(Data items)
◆ ◆ ◆
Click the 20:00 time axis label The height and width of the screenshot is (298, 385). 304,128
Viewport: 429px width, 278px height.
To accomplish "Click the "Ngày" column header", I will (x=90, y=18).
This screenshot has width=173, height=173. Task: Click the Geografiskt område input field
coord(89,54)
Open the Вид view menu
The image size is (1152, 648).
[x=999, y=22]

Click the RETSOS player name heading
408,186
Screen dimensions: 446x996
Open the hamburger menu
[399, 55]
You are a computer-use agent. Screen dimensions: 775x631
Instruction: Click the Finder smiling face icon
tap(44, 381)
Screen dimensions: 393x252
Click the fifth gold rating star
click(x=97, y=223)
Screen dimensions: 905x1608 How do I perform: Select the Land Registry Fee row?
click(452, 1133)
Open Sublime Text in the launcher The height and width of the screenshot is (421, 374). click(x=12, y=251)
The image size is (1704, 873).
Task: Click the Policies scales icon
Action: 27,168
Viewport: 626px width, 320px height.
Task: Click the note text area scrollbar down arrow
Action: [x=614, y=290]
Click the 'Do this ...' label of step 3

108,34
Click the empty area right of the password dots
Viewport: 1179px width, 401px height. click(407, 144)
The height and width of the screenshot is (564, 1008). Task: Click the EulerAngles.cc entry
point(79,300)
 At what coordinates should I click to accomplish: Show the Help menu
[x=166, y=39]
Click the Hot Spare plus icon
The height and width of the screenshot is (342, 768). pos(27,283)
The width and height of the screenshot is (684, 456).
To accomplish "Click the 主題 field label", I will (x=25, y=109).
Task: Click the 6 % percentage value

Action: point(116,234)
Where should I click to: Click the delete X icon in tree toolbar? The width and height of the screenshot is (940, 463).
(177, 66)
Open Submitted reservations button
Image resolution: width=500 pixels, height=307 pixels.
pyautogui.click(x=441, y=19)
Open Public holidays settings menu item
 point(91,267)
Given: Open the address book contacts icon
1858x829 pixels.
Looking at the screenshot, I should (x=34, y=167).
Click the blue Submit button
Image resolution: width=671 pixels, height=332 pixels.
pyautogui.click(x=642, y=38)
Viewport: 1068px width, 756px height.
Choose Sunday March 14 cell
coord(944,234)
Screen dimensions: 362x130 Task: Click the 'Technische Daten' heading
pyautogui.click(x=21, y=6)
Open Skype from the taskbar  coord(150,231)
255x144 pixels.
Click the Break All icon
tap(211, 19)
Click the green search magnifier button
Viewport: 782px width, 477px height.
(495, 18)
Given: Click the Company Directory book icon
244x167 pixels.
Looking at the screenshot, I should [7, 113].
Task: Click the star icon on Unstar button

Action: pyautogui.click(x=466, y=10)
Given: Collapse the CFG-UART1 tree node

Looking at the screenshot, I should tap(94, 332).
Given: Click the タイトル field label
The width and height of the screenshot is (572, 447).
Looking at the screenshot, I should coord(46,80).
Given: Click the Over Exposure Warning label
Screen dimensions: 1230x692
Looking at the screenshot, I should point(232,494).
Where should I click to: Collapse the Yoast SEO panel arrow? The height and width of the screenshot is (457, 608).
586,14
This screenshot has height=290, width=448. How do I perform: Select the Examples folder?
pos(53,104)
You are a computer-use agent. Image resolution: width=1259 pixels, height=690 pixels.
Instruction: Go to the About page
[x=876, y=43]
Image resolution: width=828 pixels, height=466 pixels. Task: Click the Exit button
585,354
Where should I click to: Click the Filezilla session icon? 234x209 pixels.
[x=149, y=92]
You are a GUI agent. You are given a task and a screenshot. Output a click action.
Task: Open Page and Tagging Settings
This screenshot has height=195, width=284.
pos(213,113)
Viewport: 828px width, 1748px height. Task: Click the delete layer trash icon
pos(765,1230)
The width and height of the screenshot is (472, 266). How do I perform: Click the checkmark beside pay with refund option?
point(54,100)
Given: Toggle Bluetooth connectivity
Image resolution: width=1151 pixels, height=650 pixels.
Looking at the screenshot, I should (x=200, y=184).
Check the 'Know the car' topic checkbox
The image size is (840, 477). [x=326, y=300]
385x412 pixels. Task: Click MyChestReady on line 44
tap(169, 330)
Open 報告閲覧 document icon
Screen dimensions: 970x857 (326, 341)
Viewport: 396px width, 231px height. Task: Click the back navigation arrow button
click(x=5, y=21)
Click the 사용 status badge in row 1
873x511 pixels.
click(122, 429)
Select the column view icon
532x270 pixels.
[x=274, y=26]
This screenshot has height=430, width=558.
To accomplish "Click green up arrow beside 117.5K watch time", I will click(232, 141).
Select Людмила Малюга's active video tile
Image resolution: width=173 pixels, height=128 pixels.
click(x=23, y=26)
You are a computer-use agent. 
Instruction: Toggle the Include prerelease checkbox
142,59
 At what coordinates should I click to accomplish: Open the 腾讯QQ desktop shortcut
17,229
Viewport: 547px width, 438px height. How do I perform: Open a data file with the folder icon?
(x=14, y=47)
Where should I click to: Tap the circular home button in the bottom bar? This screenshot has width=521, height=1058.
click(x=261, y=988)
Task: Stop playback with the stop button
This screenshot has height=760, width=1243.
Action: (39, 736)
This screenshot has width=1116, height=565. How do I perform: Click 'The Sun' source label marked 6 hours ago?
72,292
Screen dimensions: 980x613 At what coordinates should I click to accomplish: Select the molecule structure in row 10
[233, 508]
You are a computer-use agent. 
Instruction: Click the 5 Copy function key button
◆ ◆ ◆
### Task item
Every line above holding the string "column" should be listed.

### The answer
To accomplish "Click the "Ngày" column header", I will (x=90, y=18).
Select the column view icon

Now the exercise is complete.